"Not so--"
"Not so morbid as when I was here last summer," he helped her out. "Not
by any means. Are you going to marry him, Mary?" The question had only a
civil emphasis, but a warmer tone informed it. Mary grew pink under the
morning light, and Jerome went on: "Yes, I have a perfect right to talk
about it, I don't travel three thousand miles every summer to ask you to
marry me without earning some claim to frankness. I mentioned that to
Marshby himself. We met at the station, you remember, the day I came. We
walked down together. He spoke about my sketching, and I told him I had
come on my annual pilgrimage, to ask Mary Brinsley to marry me."
"Jerome!"
"Yes, I did. This is my tenth pilgrimage. Mary, will you marry me?"
"No," said Mary, softly, but as if she liked him very much. "No,
Jerome."
Wilmer squeezed a tube on his palette and regarded the color frowningly.
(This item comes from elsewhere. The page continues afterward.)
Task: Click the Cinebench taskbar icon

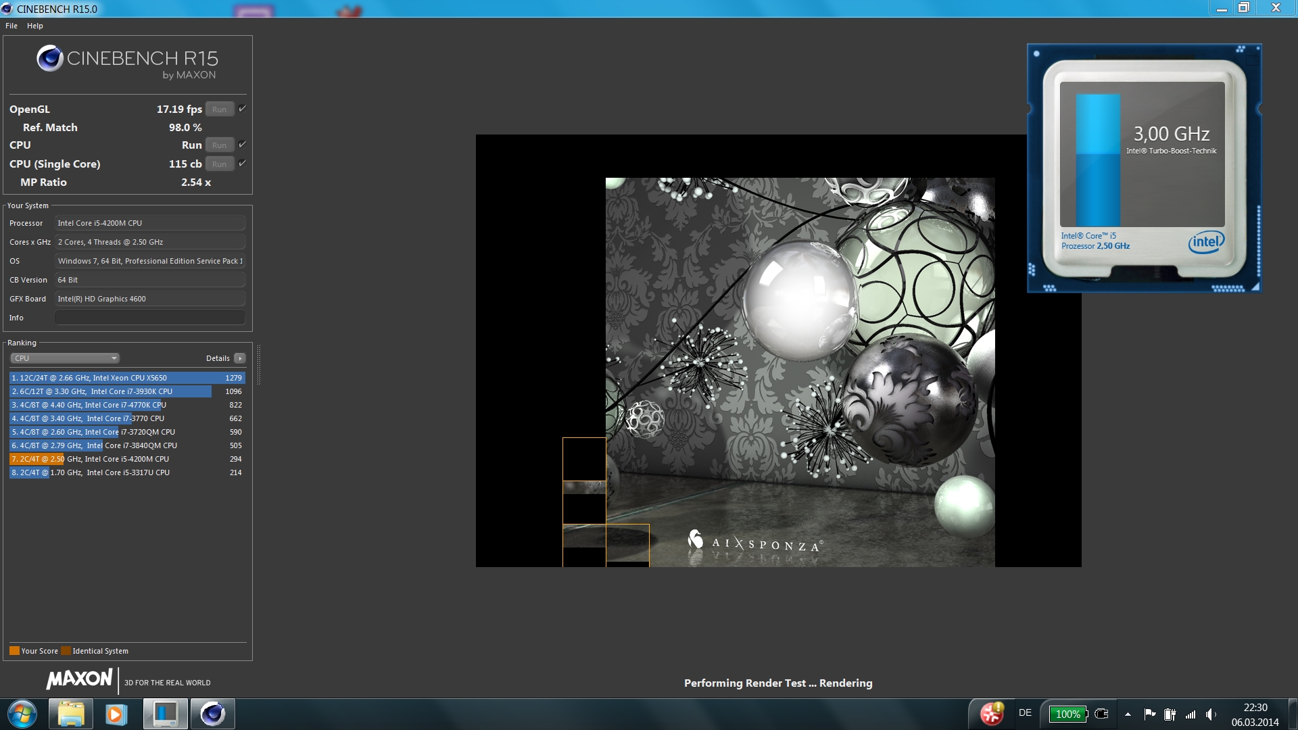Action: 213,714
"Might as well, Mary," said he. "You'd have an awfully good time in
Paris."
She was perfectly still, watching him, and he went on:
"Now you're thinking if Marshby gets the consulate you'll be across the
water anyway, and you could run down to Paris and see the sights. But it
wouldn't be the same thing. It's Marshby you like, but you'd have a
better time with me."
"It's a foregone conclusion that the consulship will be offered him,"
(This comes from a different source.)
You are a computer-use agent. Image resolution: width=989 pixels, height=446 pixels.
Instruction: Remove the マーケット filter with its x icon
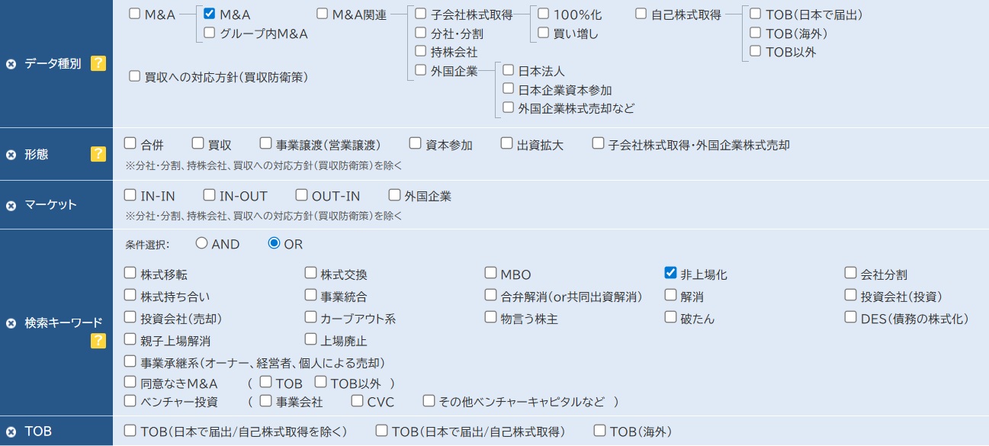11,205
said Mary. Her eyes were now on the path leading through the garden and
over the wall to the neighboring house where Marshby lived.
"Then you will marry and go with him. Ah, well, that's finished. I
needn't come another summer. When you are in Paris, I can show you the
boulevards and cafes."
"It is more than probable he won't accept the consulship."
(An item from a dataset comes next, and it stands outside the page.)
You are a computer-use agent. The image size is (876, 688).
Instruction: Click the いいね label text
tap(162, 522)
"Why?" He held his palette arrested in mid-air and stared at her.
"He is doubtful of himself--doubtful whether he is equal to so
responsible a place."
"Bah! it's not an embassy."
"No; but he fancies he has not the address, the social gifts--in fact,
he shrinks from it." Her face had taken on a soft distress; her eyes
appealed to him. She seemed to be confessing, for the other man,
something that might well be misunderstood. Jerome, ignoring the flag of
her discomfort, went on painting, to give her room for confidence.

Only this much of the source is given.